Always in search of efficiency and economy, Willy recycled as much of the HA-100 design as he could. But removing the big radial from the nose and mounting the two French Turbomeca Marboré jets conventionally—in the wing roots or somewhere behind the cockpit—would create a weight shift requiring a substantial redesign. So he stuck the small turbojets right where the Wright had been, in the nose, just behind a catfish-mouth air inlet.

When HASA tried to sell the HA-100 and -200 to other air forces, its sales brochures emphasized Messerschmitt’s role, boasting that he had been “involved in every facet of the designs…both aircraft have been personally designed and worked through by Willy Messerschmitt down to the last detail.” Egypt bought 10 HA-200s and built another 90 under license. It would be the last real Messerschmitt, the final production airplane to fully embody Willy’s emphasis on light weight, modular construction, the combination of several functions into single components and attention to reducing assembly labor.

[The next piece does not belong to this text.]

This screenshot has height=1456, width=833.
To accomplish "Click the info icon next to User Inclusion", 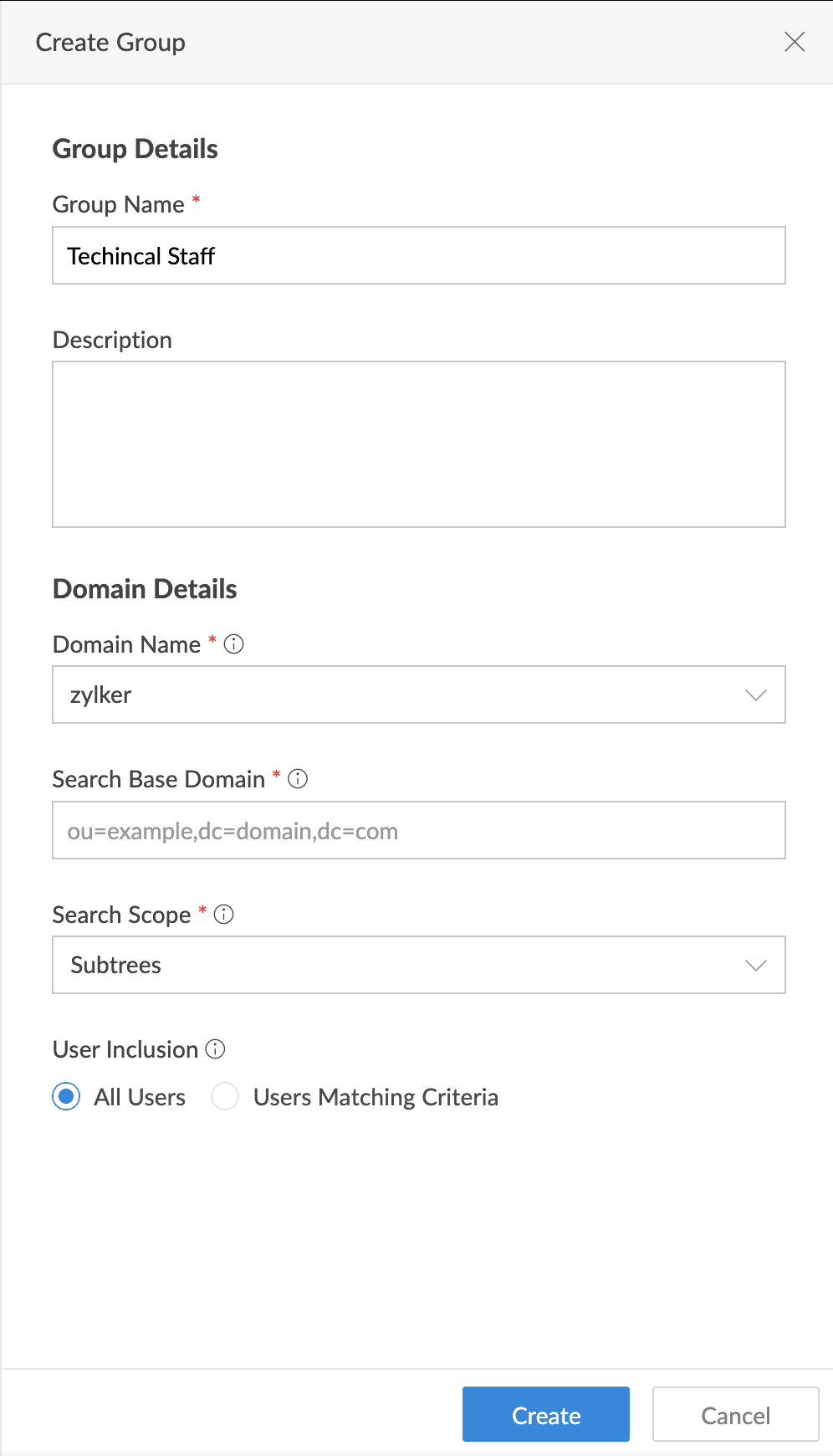I will point(215,1049).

But Messerschmitt had one last jewel in his vault: the HA-300, a sweptwing fighter that at least on paper was as sleek and potent-looking as anything from Dassault or Lockheed in the early 1960s. Willy’s superjet was intended to use an afterburning Bristol (later Rolls-Royce) Olympus engine, a version of which would power the Concorde. The British demanded that Spain co-fund development of the reheat version, which the Spanish couldn’t afford any more than they could afford elderly Wright radials.

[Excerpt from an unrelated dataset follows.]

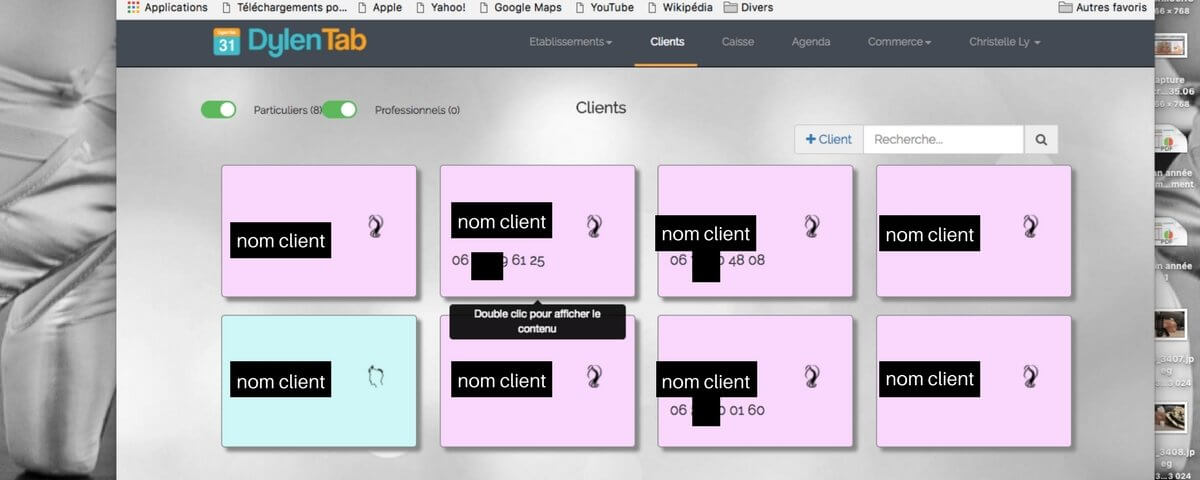Image resolution: width=1200 pixels, height=480 pixels.
Task: Click the ear icon on the card ending 01 60
Action: pyautogui.click(x=812, y=376)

Egypt, however, ended up owning the HA-300 design when it bought the licensing rights to the HA-200, and the Egyptians were getting tired of Soviet demands as a condition of supporting Egypt’s MiG fleet. They wanted their own jet, so they built two HA-300 prototypes, one of which first flew (with a non-afterburning Olympus) in 1964. Messerschmitt enticed his friend Ferdinand Brandner to come to Egypt, for Brandner had helped develop the Junkers Jumo 222 jet engine and, after being forcibly adopted by the Soviets, designed the most powerful turboprop in the world at the time—the 12,000-hp Kuznetsov NK-12. Brandner was developing an afterburning engine for Messerschmitt’s HA-300 when the 1967 Six-Day War—a disaster for the Egyptians—and renewed Soviet ties scotched the project. Had they not, Messerschmitt and Brandner might well have created the lightest supersonic fighter in the world.

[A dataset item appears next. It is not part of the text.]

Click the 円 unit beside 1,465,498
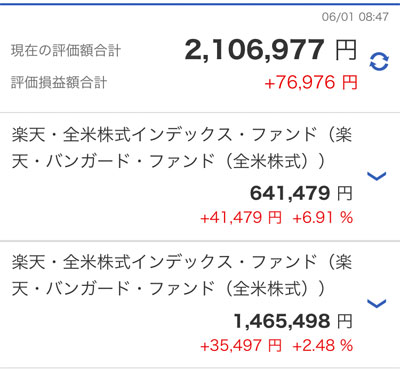 coord(345,321)
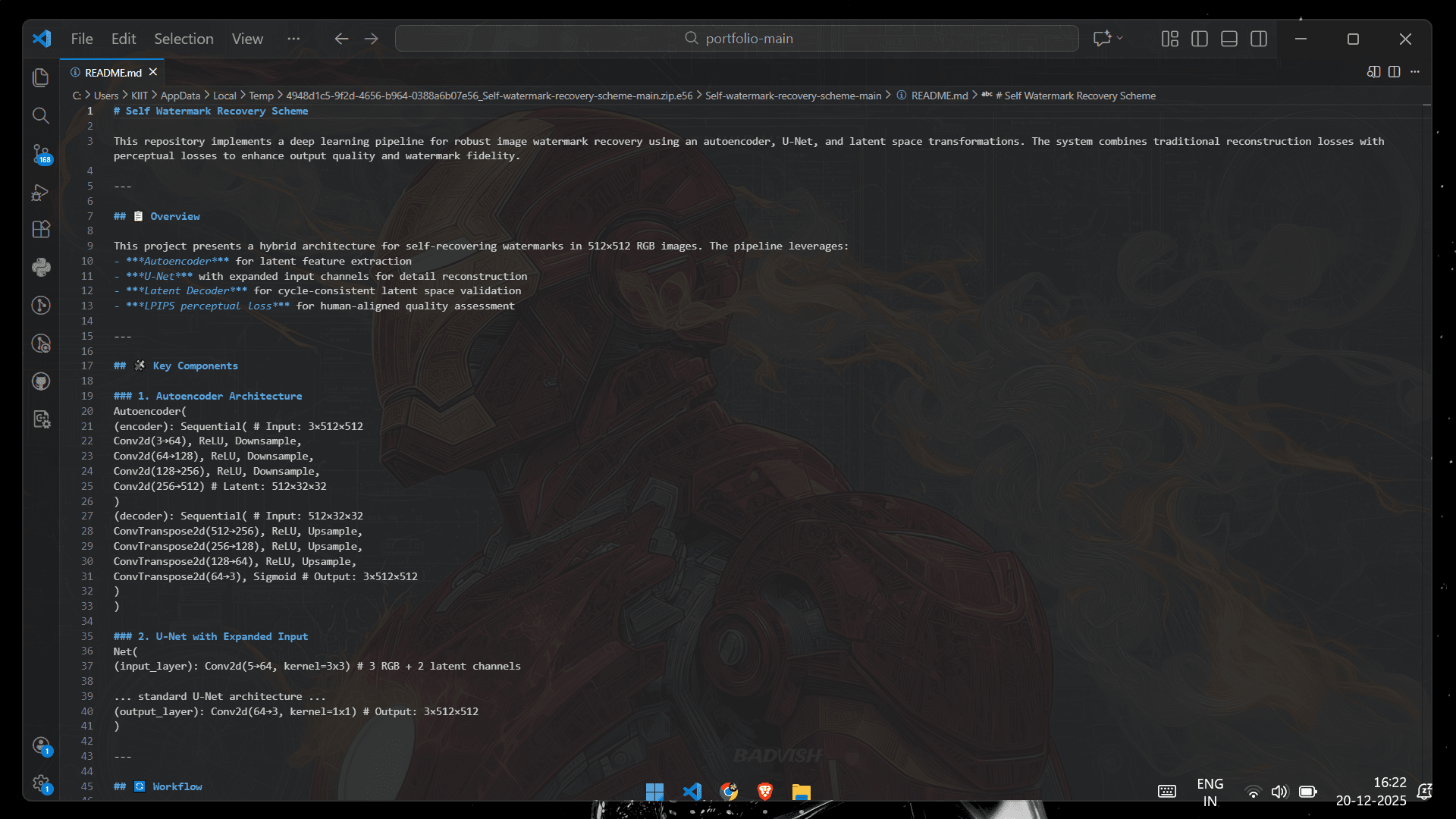Open the Accounts menu in activity bar
The image size is (1456, 819).
[x=41, y=745]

Willy Messerschmitt died in September 1978 at the age of 80—the only aircraft designer ever to give his name to such a vast and remarkable array of aircraft spanning nearly half a century.

 

For further reading, frequent contributor Stephan Wilkinson recommends: Willy Messerschmitt: Pioneer of Aviation Design, by Hans J. Ebert, Johann B. Kaiser and Klaus Peters; Sharks of the Air: Willy Messerschmitt and How He Built the World’s First Operational Jet Fighter, by James Neal Harvey; and Augsburg Eagle: The Story of the Messerschmitt 109, by William Green.